Electronic transactions
When you receive your credit card statement (or bank statement if you used a debit card), you should see a line for the purchase expressed in the format 11,123 JPY @ 0.0094443 : $105.05
. It really doesn't matter what rate your bank uses, they're going to collect from you in USD, thus your expense was incurred in USD.
In other words, you did not pay anybody in JPY. Your bank paid the merchant and then subtracted from your balance (or added to your debt) however much USD they felt was fair in exchange for the amount of JPY they just gave to the merchant.
Cash transactions
Alternatively, if you had previously converted a sum of money into JPY banknotes or you have a JPY bank account that you fund periodically and later on paid for something using those funds/cash, that's when the exchange rate becomes more important.
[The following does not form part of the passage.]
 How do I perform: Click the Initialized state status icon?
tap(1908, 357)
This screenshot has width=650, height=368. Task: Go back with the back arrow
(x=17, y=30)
It's important because the value of the JPY you exchanged for goods/services may have changed since the time you purchased it*, and we want to know its value at the time you spent the money, not the time you bought it. For that situation, the IRS says:
Translating foreign currency into U.S. dollars
You must express the
amounts you report on your U.S. tax return in U.S. dollars. Therefore,
you must translate foreign currency into U.S. dollars if you receive
income or pay expenses in a foreign currency. In general, use the
exchange rate prevailing (i.e., the spot rate) when you receive, pay
or accrue the item.
A spot rate is used when you aren't converting cash from one currency to another (because you already have the right one to settle), but you want to know what it would have cost you if you did need to buy the foreign currency at that moment in time to settle the transaction. The spot rate is determined by the demand for each currency based on the current bid and ask amounts on foreign exchange markets. There are plenty of websites you can reference to find out exactly how much of one currency you would have needed to buy an exact amount of another currency at any particular point in time.
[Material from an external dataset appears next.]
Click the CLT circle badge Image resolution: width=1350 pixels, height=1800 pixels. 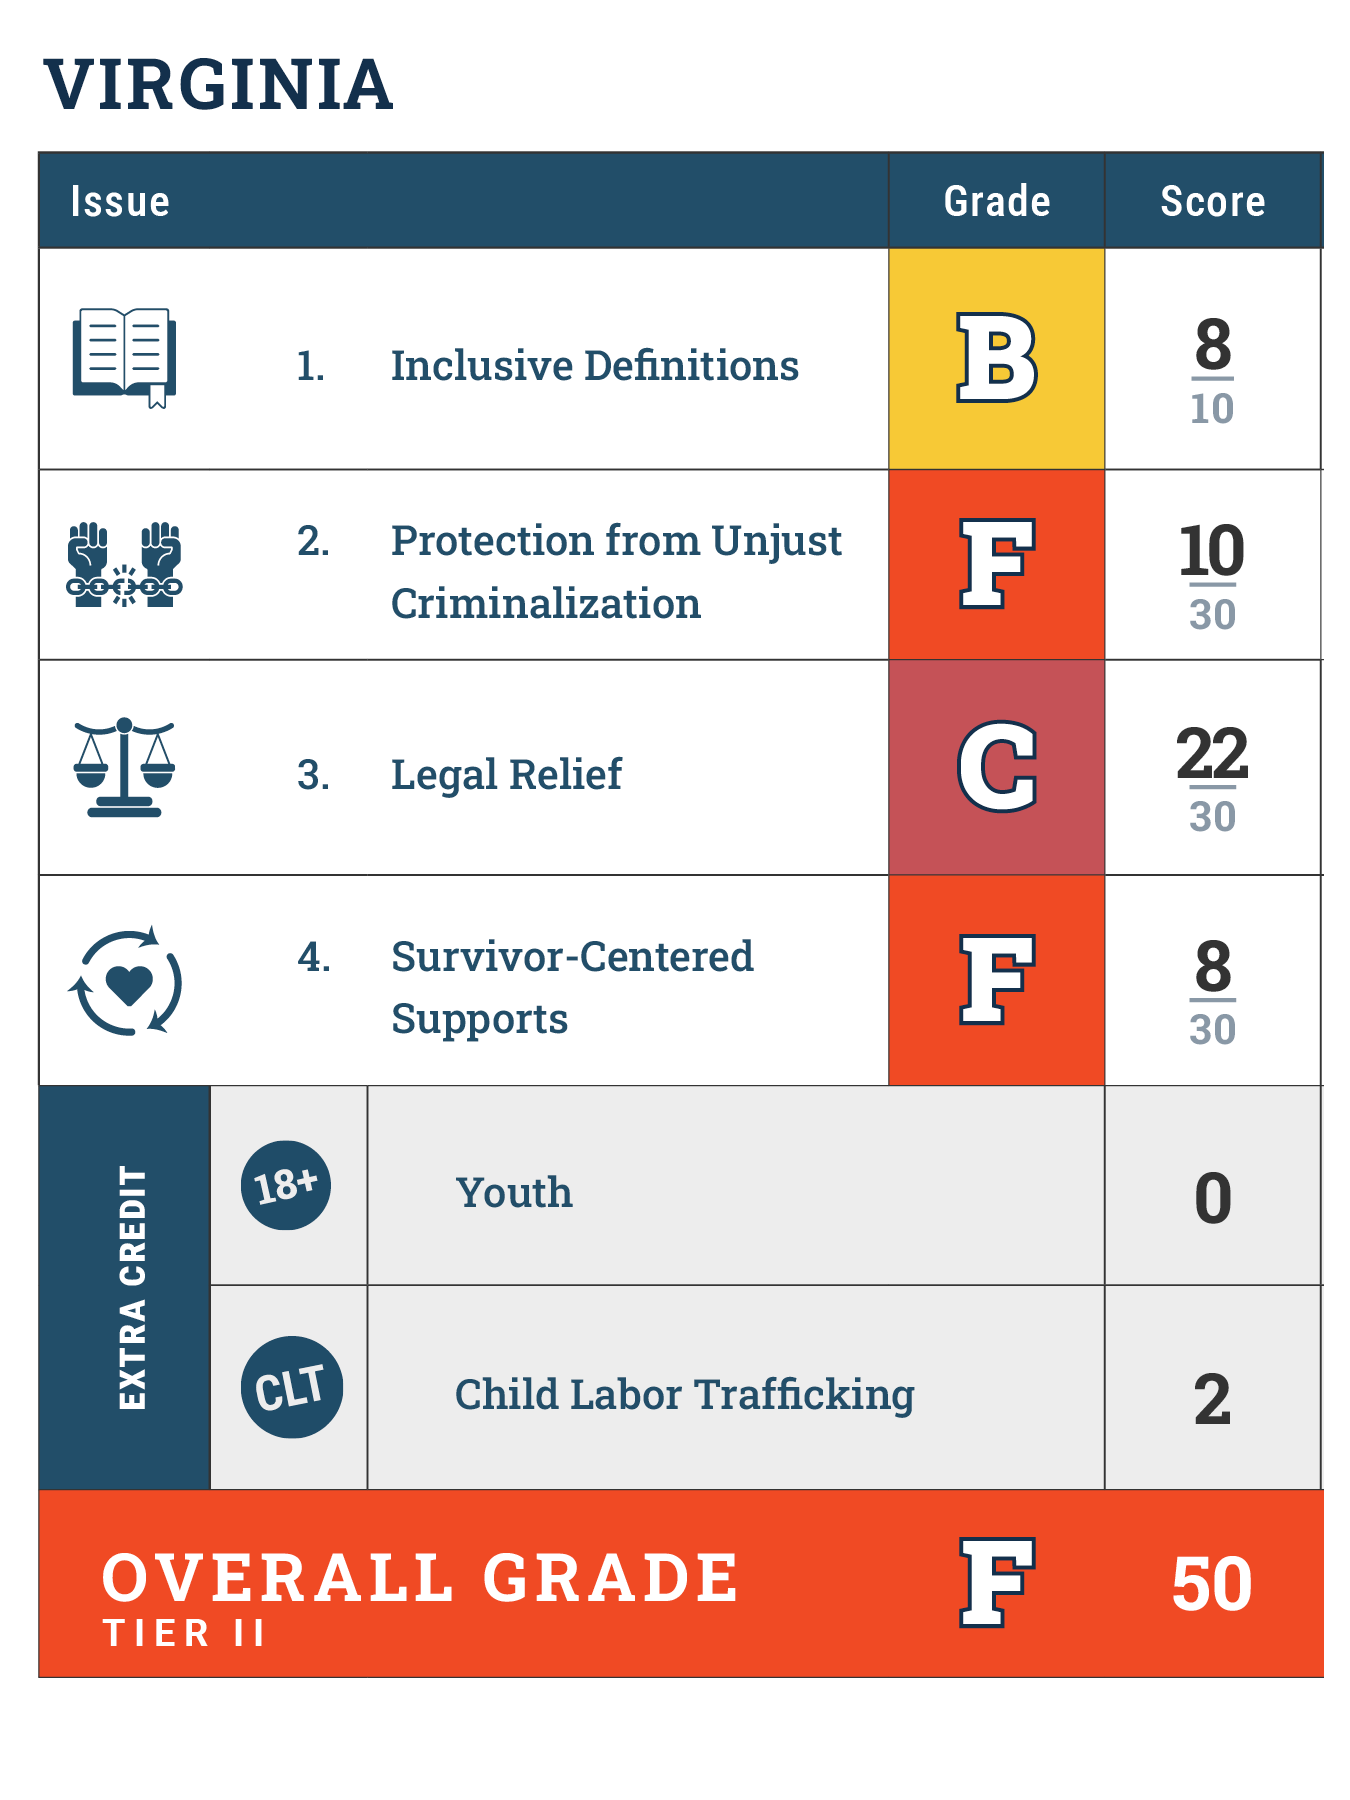pyautogui.click(x=291, y=1387)
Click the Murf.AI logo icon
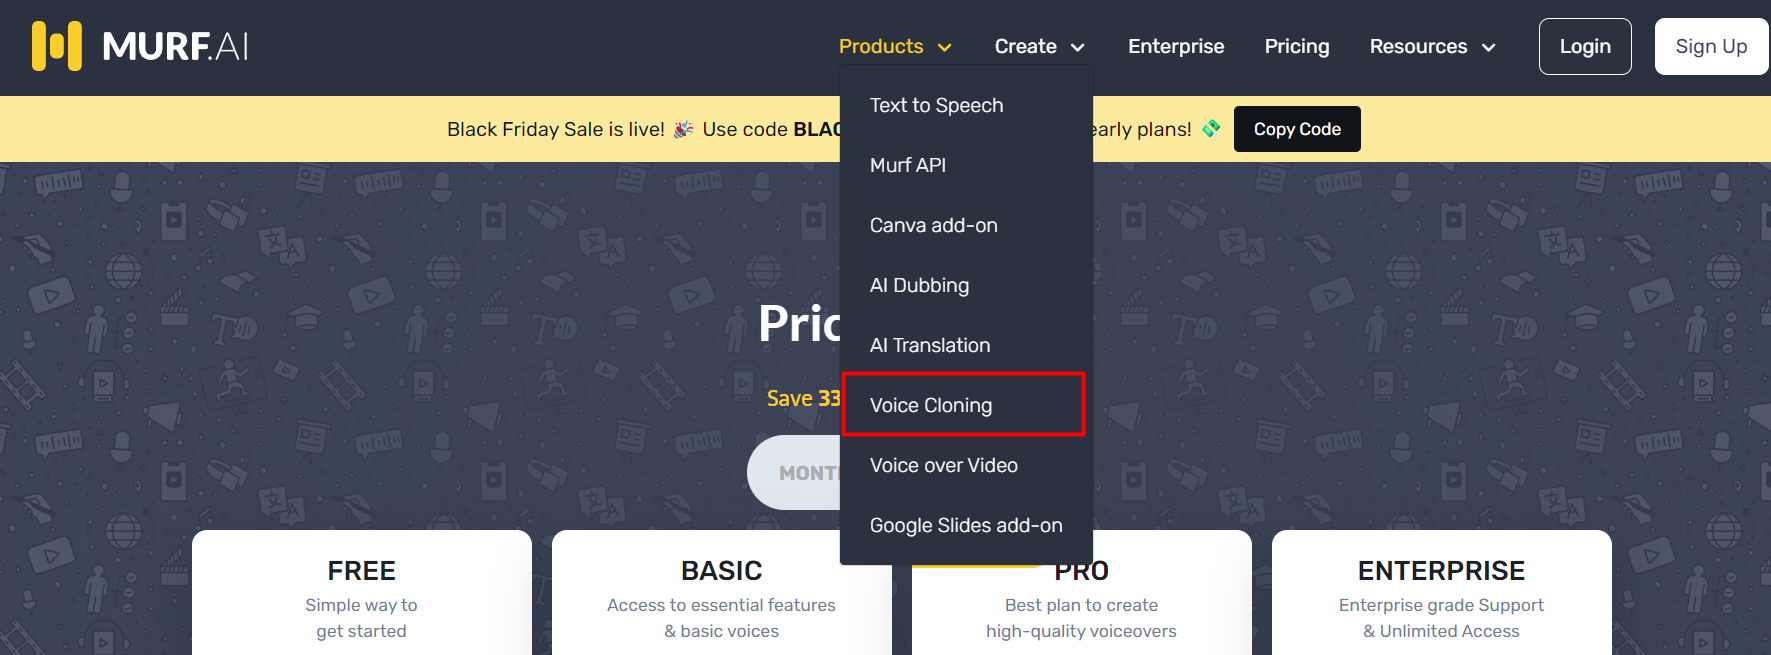Viewport: 1771px width, 655px height. point(57,46)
Since there are multiple websites, whose spot rate should you use? Well, the IRS says:
Currency exchange rates
The Internal Revenue Service has no official
exchange rate. Generally, it accepts any posted exchange rate that is
used consistently.
When valuing currency of a foreign country that uses multiple exchange
rates, use the rate that applies to your specific facts and
circumstances.
So as long as you are consistent and don't flounder around a bunch of different sources looking for the "best" rate for each individual transaction, they don't mind, and neither should you.
Since they tell you to use the rate that applies to your specific facts and circumstances, it would make sense to use the spot rate provided by whomever sold you the JPY you are using for the transaction (if published/available).
*If you really want to do things by the book, you should also be reporting any change in the value of foreign currencies purchases as a capital gain/loss, but that's a whole different kettle of fish and beyond the scope of this question.